There seems to be a persistent perception in many quarters that the retail industry is folding up its tent, that to survive, all manner of stores can ring the register only if goods are discounted at least 50% (pundits are touting 50% as the new 20% off), that store closings will turn malls into sarcophaguses, that an industry that thrives on creativity and service will capitulate despite a history of weathering storm after storm of economic distress.
For sure there is a grain of truth in some of what is being said and written. OK, more than just a grain. At least a sand trap’s worth of troubles. No retailer is immune to the tribulations of the national and global economies.
But it is equally true that some companies continue to thrive. December’s retail sales revealed some winners—Buckle, Aeropostale, BJ’s Wholesale Club, to name a few. And this month’s lead real estate article (see page 122 in the magazine or click here) features a variation on the power center format that is turning heads in Fort Collins, Colo.
Each month Chain Store Age surveys 60 different retailers, asking among other things, how many stores they intend to open over the next 12 months. During the October-December 2006 period, 43 of the 180 chains surveyed said they would not open any new stores. Two years later during the same three months, as the severity of the 2008 recession became clearer, just five more chains said they would not increase store count. Store construction is still happening for three out of four retailers. Attendees at this month’s annual SPECS conference presented by Chain Store Age also told us through their registration packets they would build thousands of new stores and remodel thousands of others this year.

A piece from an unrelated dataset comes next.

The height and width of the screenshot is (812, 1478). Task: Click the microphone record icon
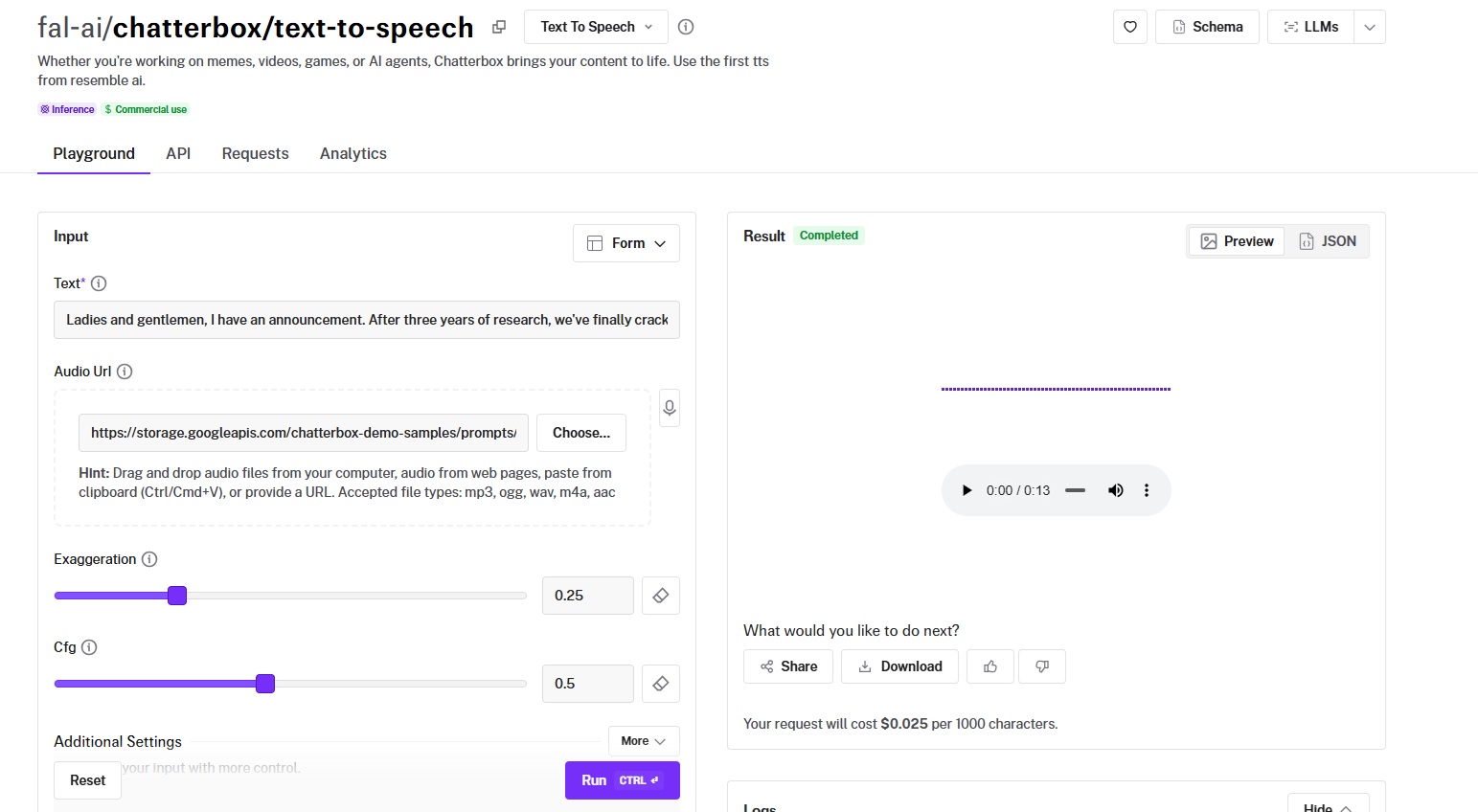pyautogui.click(x=670, y=408)
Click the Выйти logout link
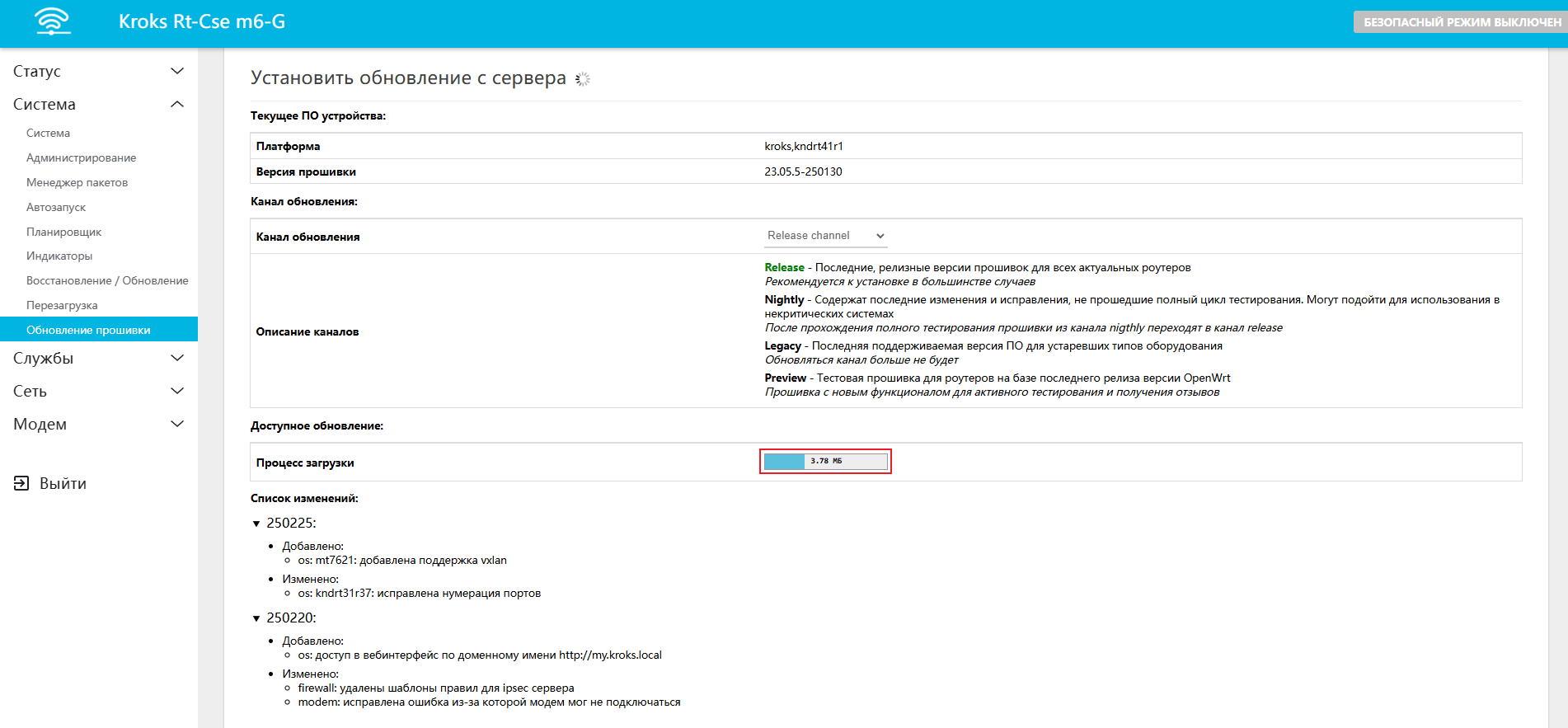 [x=63, y=483]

Still, we cannot ignore reality. The pace of new and remodeled construction has slowed. Consumer confidence is way down. Unemployment is the highest in 16 years. Months, if not years, of depressing economic news lay ahead of us.
To put our current troubles into perspective, I turned to the pages of Chain Store Age from the early part of the Depression. Observe the similarities between today’s debacle after years of growth and that of November 1930, when Chain Store Age interviewed Hubert T. Parson, president of the F.W. Woolworth Co., then one of the largest retailers in the world.
CSA: What’s your opinion about the slump, Mr. Parson? Do you think if the depression had held off a year or two longer every chain would have made itself tight and shock-proof? Or would some of them have over-reached still further?
Parson: I think the second suggestion is probably more accurate. A year ago it was difficult to think that anything could ever stop chain stores and their progress. Some chains—and of course many firms in other lines of business as well—spread themselves too thin, giving insufficient regard to their finances and their organization. The slump was a serious thing for some of them, but a setback of some kind would have come sooner or later, anyway. It is always dangerous to expand too rapidly.
Based on improved sales beginning in September 1930, Parson went on to predict business had passed a “turning point” for the better. He was wrong, of course, but his reasoning as to why “chain store sales are an index to business conditions” is as true today as back then. “When retail buying picks up, the whole cycle of business [from manufacturer to wholesaler to jobber to retailer to consumer] improves.”